_Task statement_
Could you rewrite the stretch of lines from the one containing "Click the artificial" through the one containing "Action: (x=35, y=29)" as a numbered list, leaving out any blank lines?
------ Material for the task ------
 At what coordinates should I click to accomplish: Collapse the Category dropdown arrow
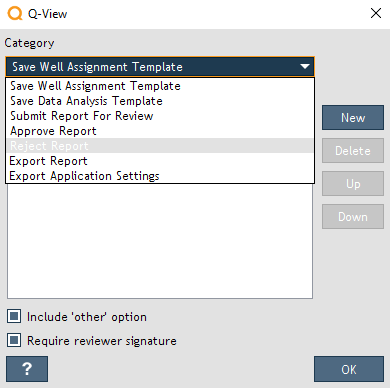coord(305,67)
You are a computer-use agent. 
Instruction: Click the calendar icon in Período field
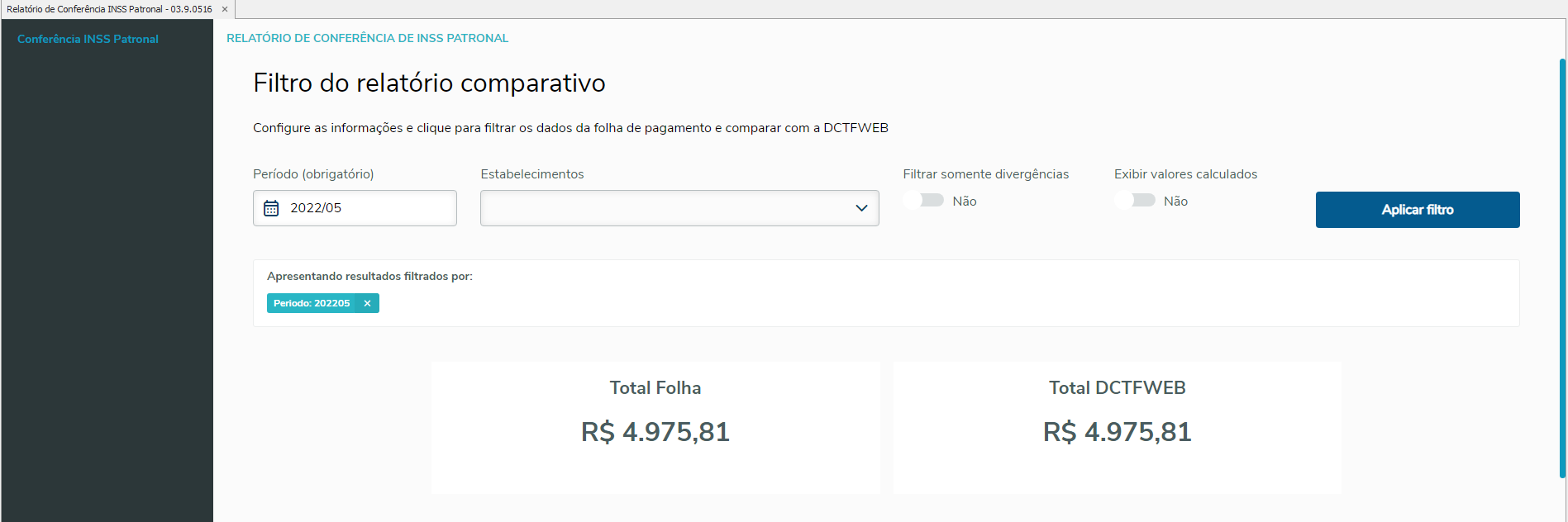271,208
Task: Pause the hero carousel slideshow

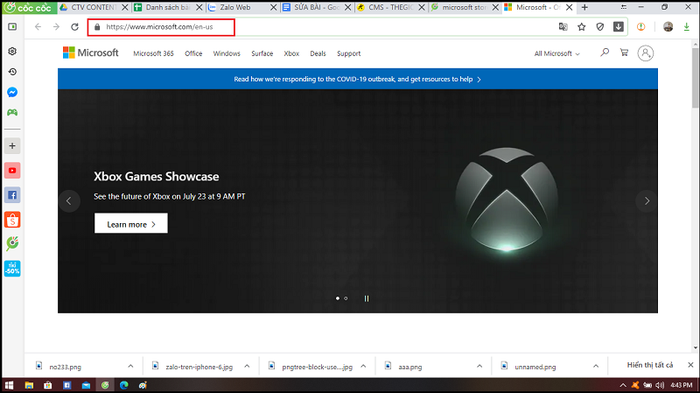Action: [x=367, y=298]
------
------ Material for the task ------
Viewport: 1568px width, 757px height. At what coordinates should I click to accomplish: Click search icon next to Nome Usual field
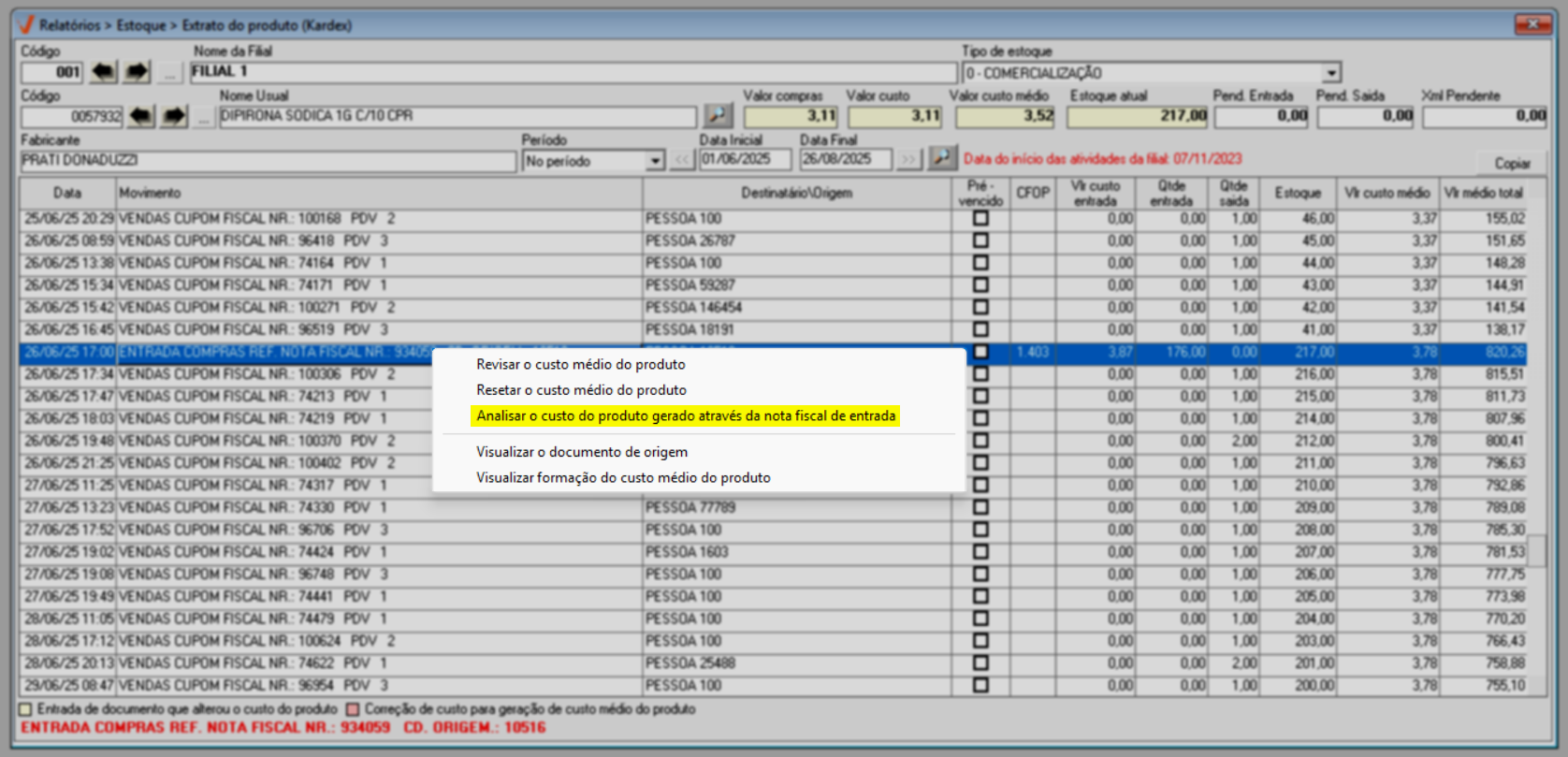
------
------ Material for the task ------
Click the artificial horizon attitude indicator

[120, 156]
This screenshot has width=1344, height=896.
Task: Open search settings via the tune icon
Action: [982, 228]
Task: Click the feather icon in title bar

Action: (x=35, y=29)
------
_Correct response_
1. Click the artificial horizon attitude indicator
2. [120, 156]
3. This screenshot has width=1344, height=896.
4. Task: Open search settings via the tune icon
5. Action: [982, 228]
6. Task: Click the feather icon in title bar
7. Action: (x=35, y=29)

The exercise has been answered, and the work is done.